C’mon, Ben Cherington. Free him from his Boras-induced purgatory. Spare him another morning — perhaps weeks’ worth of mornings — of awkward games of one-on-one pepper with Kendrys Morales.
Offer Drew a two-year deal at a rate that won’t embarrass him, and bring him back to Boston, where he fit so well a season ago.
I know you’re on a run of wise personnel decisions that rivals and may even surpass Theo Epstein’s franchise-shifting sequence of transactions in the winter of 2003-04, but I ask you this: How can you possibly be so casual in parting ways with the last shortstop to start for a Red Sox championship team since … um, Julio Lugo.
Ah, hell, I give up. I know Drew’s not coming back. I wish he were, sort of — how’s that for digging in and taking a stance? — but I’m resigned to the reality that he won’t be re-signed.

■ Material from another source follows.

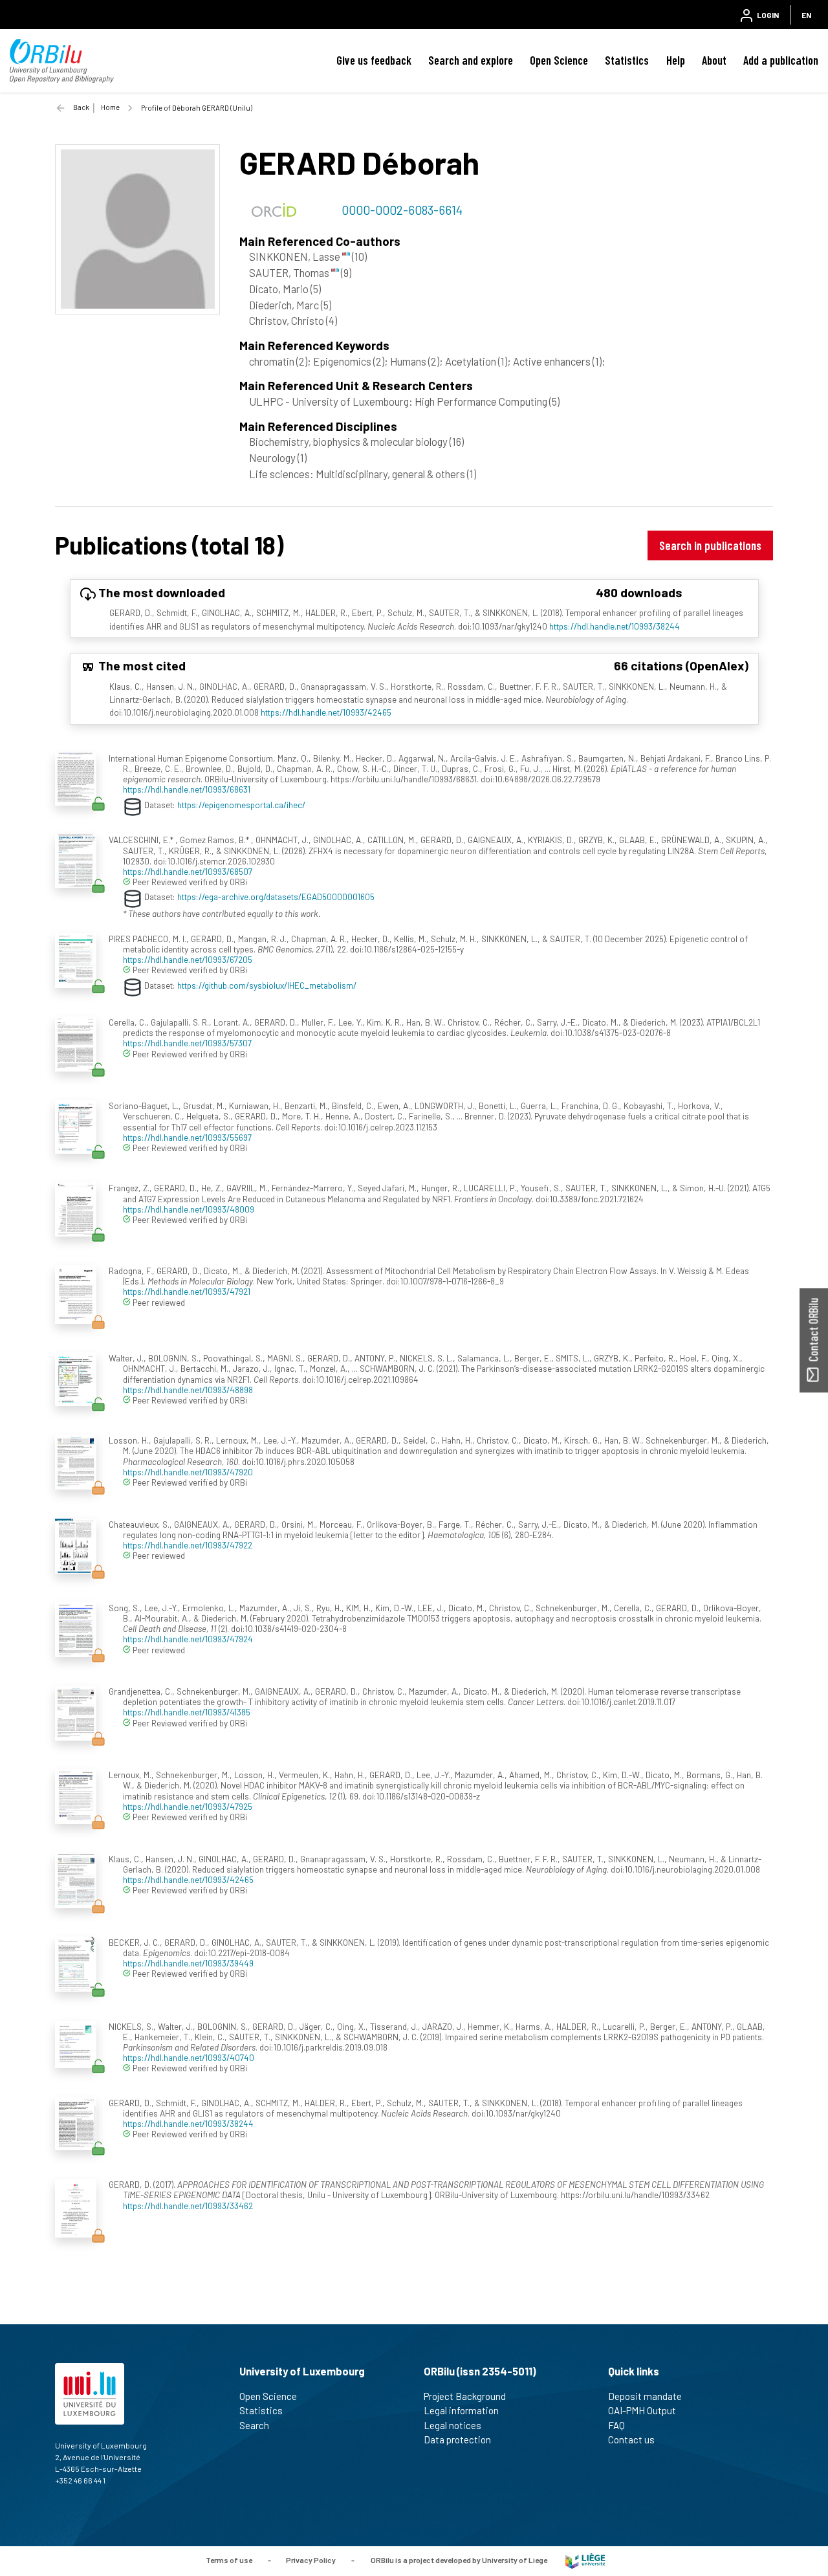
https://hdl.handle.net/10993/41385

You may have forgotten since my colleague Nick Cafardo recently shoved me aside and seized the wheel of the Drew bandwagon, but there’s significant evidence in the archives here that I was at the forefront of celebrating Drew’s entire catalog last summer and even into the fall. You Jose Iglesias truthers had your moments, but I officially claimed victory in the seventh inning of Game 6 of the ALCS. Should you not recall what happened, here’s your reminder.
Drew made a crucial defensive play. Iglesias did not. Meet me in St. Louis.

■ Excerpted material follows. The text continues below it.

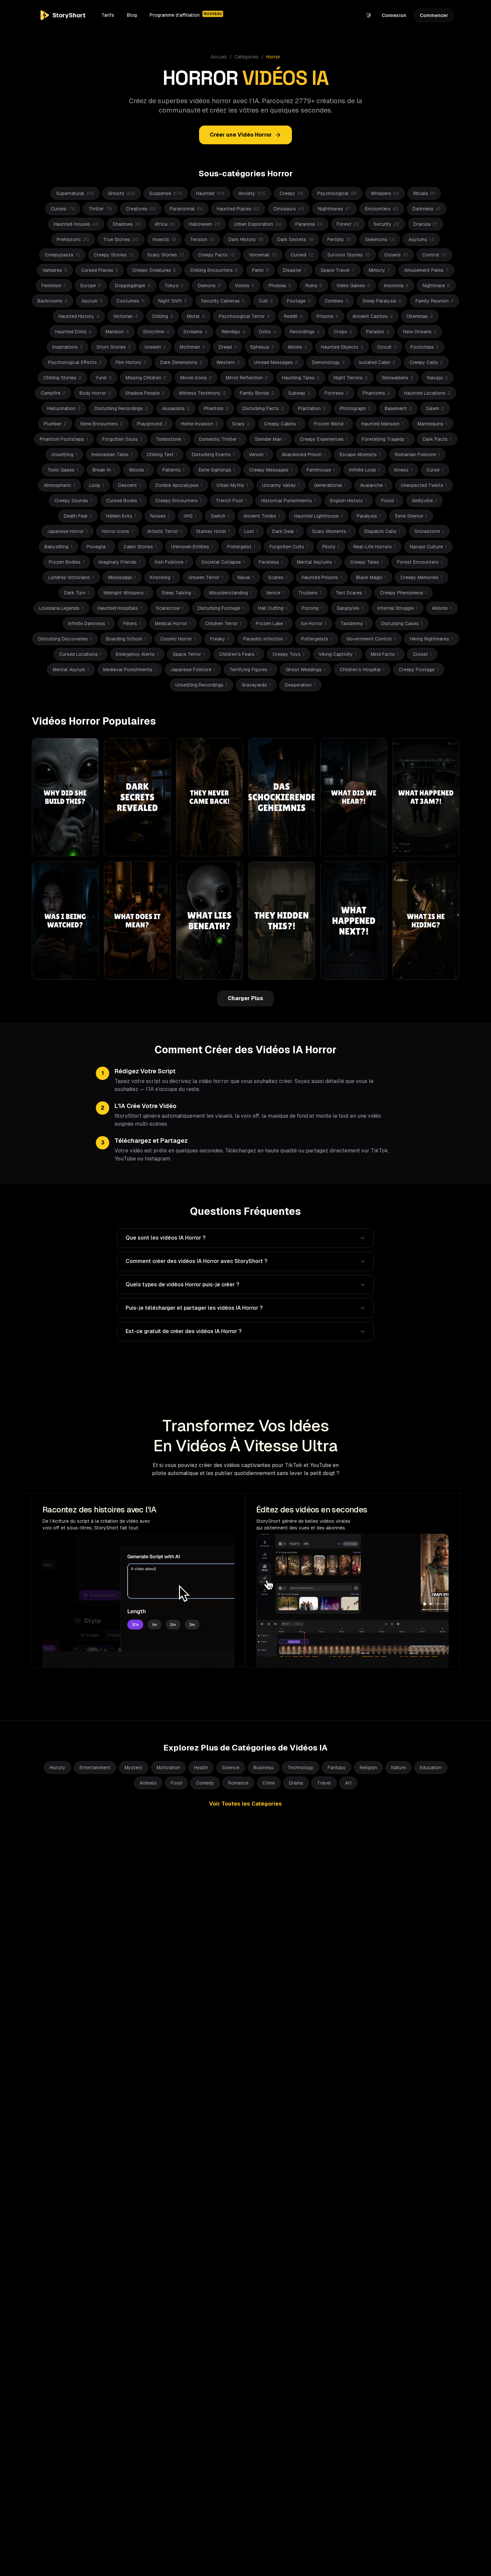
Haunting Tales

All facetiousness aside, I do understand the Red Sox thinking. Sure, I would like to see Drew back here based on the More Good Players Is A Good Thing theory, especially if one of the players on the infield depth chart is coming off a sophomore season in which he lost his job twice and spent some unexpected time summering in Pawtucket.

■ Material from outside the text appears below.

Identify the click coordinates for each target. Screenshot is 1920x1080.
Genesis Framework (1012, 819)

Will Middlebrooks could become a cornerstone at third base for the next half-dozen years. His power is legit — 32 homers in 660 big-league plate appearances is nothing to dismiss. I like seeing Josh Donaldson on his most similar batters list. Matt Dominguez and Lonnie Chisenhall — yeah, they’re slightly less encouraging.
Middlebrooks has some fundamental flaws that I’ll believe he’s cured when our eyes and a strong sampling of numbers confirm it. You know what they are: pitches away flummox him, and defensively he’s a Hobson-in-progress. He worked hard this offseason, putting on obvious muscle, but I’m not sure that was the right way to improve — the power was already there. It’s the rest of his game that needs work.
He’s hitting this spring (.308/.333/.577), an encouraging sign right up until you realize it means nothing — he hit last spring as well (.321/.387/.536). The clock on Middlebrooks begins Opening Day.
I have no concerns about the player actually replacing Drew at shortstop — Xander Bogaerts is a superstar ascending, and he strikes me as one who will make a habit of rewarding, and even exceeding, high expectations. He already did during our warm October. But he’s not moving to third base at this point if Middlebrooks falters. He’s working to be a capable defensive shortstop, and the Red Sox believe in him there.
I get why the Red Sox have not brought back Drew, though I cling to the slim hope that he’ll still be available should Middlebrooks do his Russ Davis imitation again. What I don’t get why so many other teams have passed. He’s steady-to-superb defensively, productive if streaky offensively, and it all adds up to one of the top 10-12 shortstops in baseball.
Yet the Cardinals passed on him for Jhonny Peralta, an absolutely inexplicable move. The Yankees are intent on leaving the Derek Jeter Monument To Derek Jeter at shortstop for one more farewell season. The Mets? The Mets may not even know he’s available. I believe they’re starting Bud Harrelson this season. And the Tigers, even after apparently losing Jose Iglesias for a good part of the season, seem wary of bringing in Drew, at least for now.
It’s mystifying. It sure looks right now like Boras blew it in not accepting the Red Sox’ $14,1 million qualifying offer. Who knows if Drew finds a baseball home before the June draft, after which there will be no compensation for signing him.
In the meantime, he works out for Team Boras with his fellow lost soul of the spring, Morales. Drew will find a new baseball home one way or the other; there’s still plenty of time in the spring for some shortstop hamstrings to pop, you know?
But right now, he must feel bored, even detached from the game, particularly after the fulfillment of last October.